Thursday, July 6, 2006

Finding Sanborn Maps

One of the challenges that genealogists often face is to find the exact location of the homes of their ancestors. It is easier to find these homes in the 20th century than earlier. City directories and census records often provide the address of your ancestors or relatives, but finding the location of their homes can be difficult, especially in urban areas.

A description of Sanborn Maps is (from the NEHGS NewEnglandAncestors web site):

Sanborn fire insurance maps are the most frequently consulted maps in both public and academic libraries. Sanborn maps are valuable historical tools for urban specialists, social historians, architects, geographers, genealogists, local historians, planners, environmentalists and anyone who wants to learn about the history, growth, and development of American cities, towns, and neighborhoods.

They are large-scale plans containing data that can be used to estimate the potential risk for urban structures. This includes information such as the outline of each building, the size, shape and construction materials, heights, and function of structures, location of windows and doors. The maps also give street names, street and sidewalk widths, property boundaries, building use, and house and block numbers. Seven or eight different editions represent some areas.

Sanborn Maps exist for many cities and towns for many years, but they can be difficult to find. Only some can be found online. The New England Historic Genealogical Society (NEHGS) has a collection of Sanborn Maps for 8 Eastern States (New England, NJ, NY) for many cities and towns, and many years.

For instance, my Seaver ancestors lived in Leominster MA for many years.
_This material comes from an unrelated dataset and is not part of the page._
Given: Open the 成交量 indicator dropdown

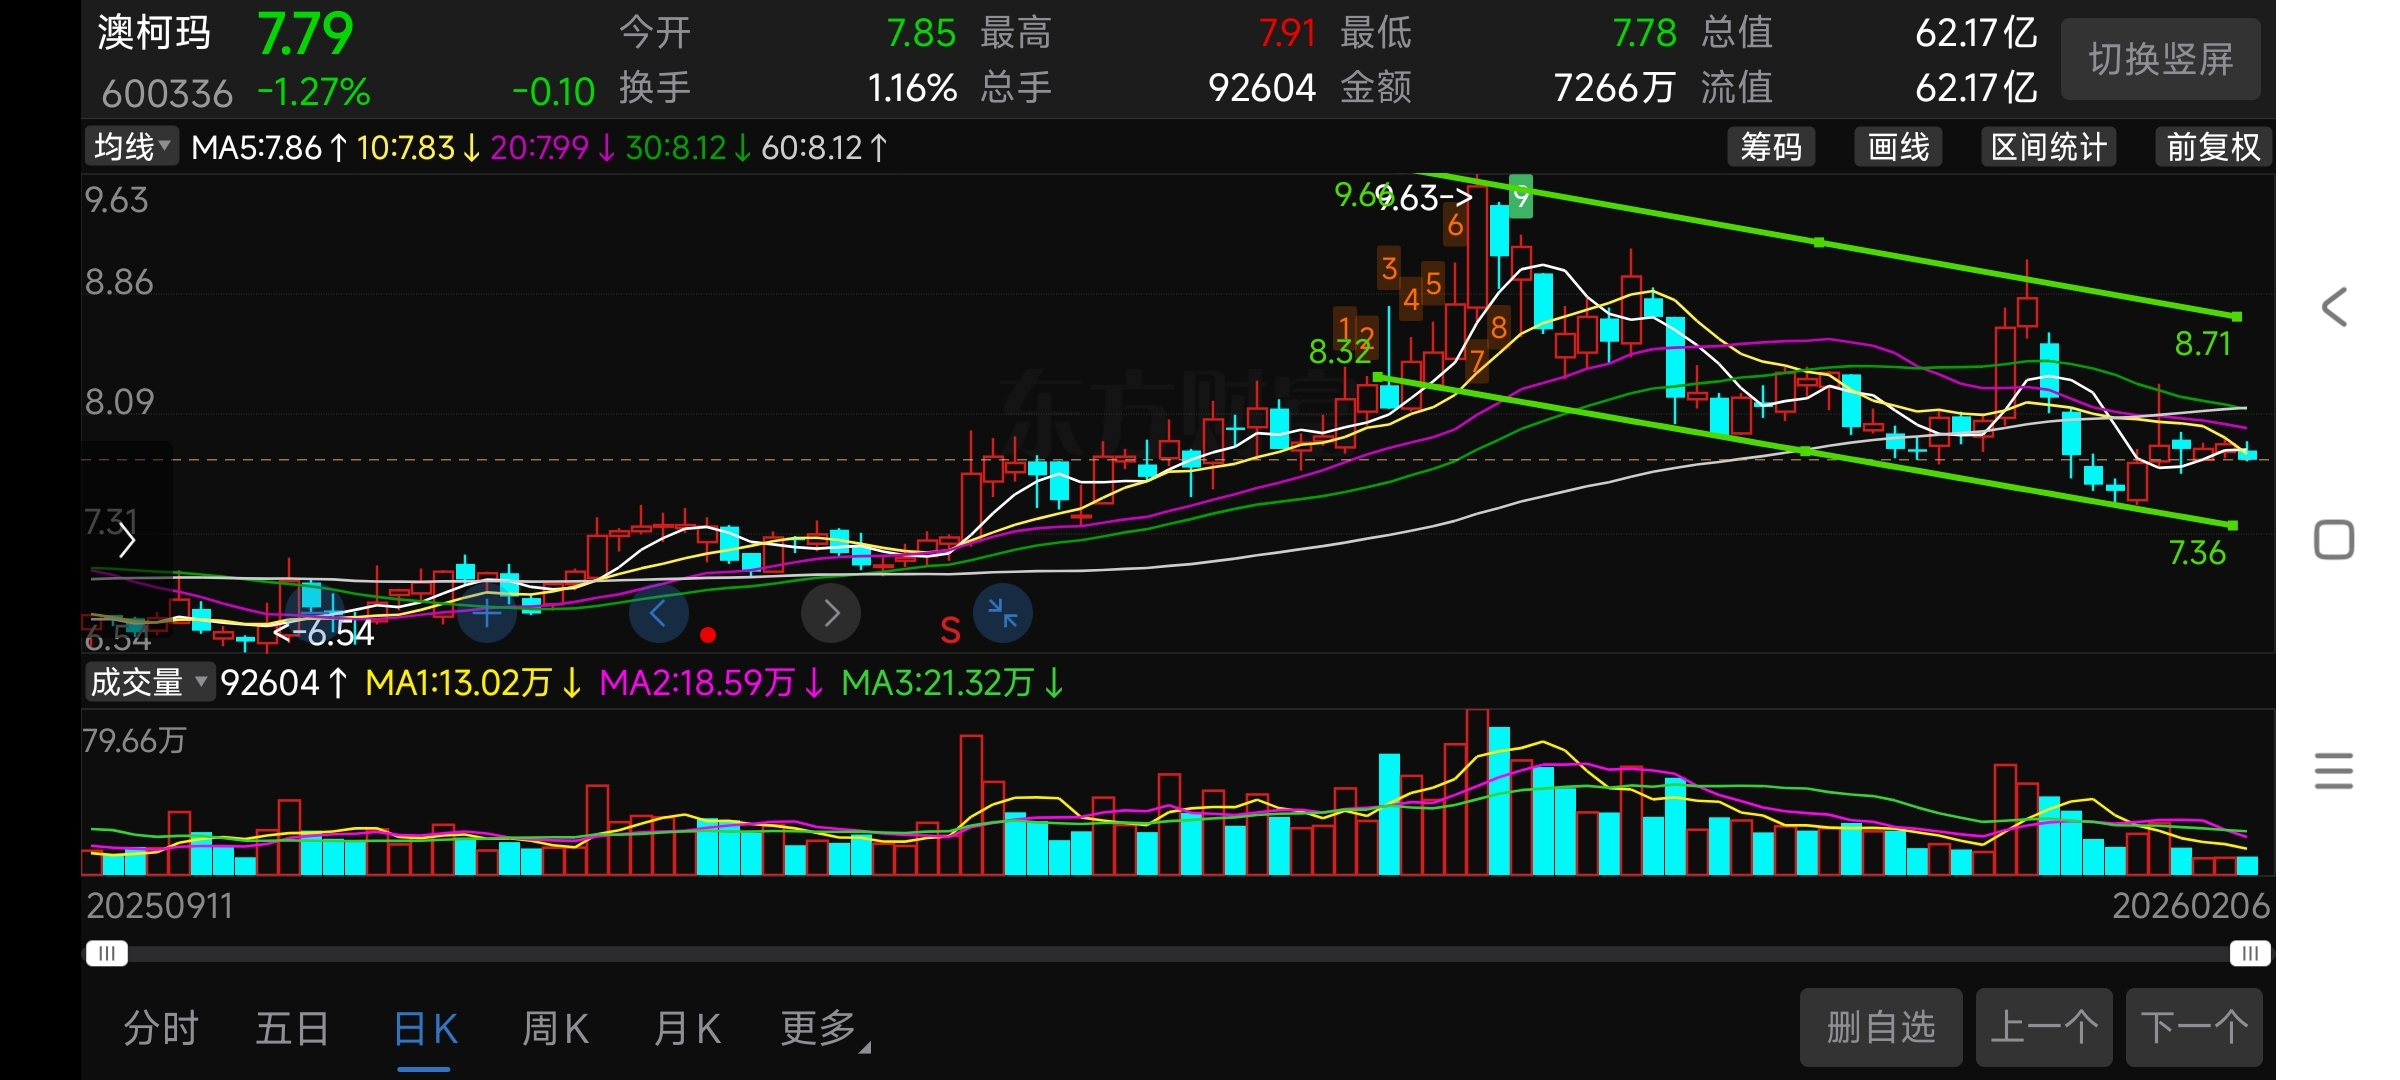Looking at the screenshot, I should (148, 683).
The NEHGS site has maps for 1884, 1891, 1896, 1901, 1906, 1912, 1922, and 1931. I was able to find the ancestral homes at 149 Lancaster Street and 290 Central Street, in addition to the locations of the Horn Supply Sompany and Paton Mfg Company where my grandfather and great-grandfather worked. On the NEHGS site, you can select the "Download Map" tab and get a PDF file that you can magnify until you can read it easily, then move around in the map using the browser slide bars. Finally, you can download the map by doing a "File" "Save As" and putting it on your hard drive where you can find it later.
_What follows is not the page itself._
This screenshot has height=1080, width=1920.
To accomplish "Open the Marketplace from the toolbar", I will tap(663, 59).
For San Diego, the San Diego Historical Society has the Sanborn Maps in a large format - to get a copy you have to do a portion at a time on the xerox machine. They were quite useful in finding which buildings were extant in a certain year, and by examining maps for different years I could see the community grow up around my ancestral home on 30th Street.

If you have found addresses of your ancestors or relatives in City Directories or census records, then the Sanborn Maps can easily show you the community that they lived in, and how the community changed over time.

Have you looked for Sanborn Maps of your ancestral places in either digital or paper form? Genealogical societies, historical societies, public libraries and academic libraries are probably your best sources.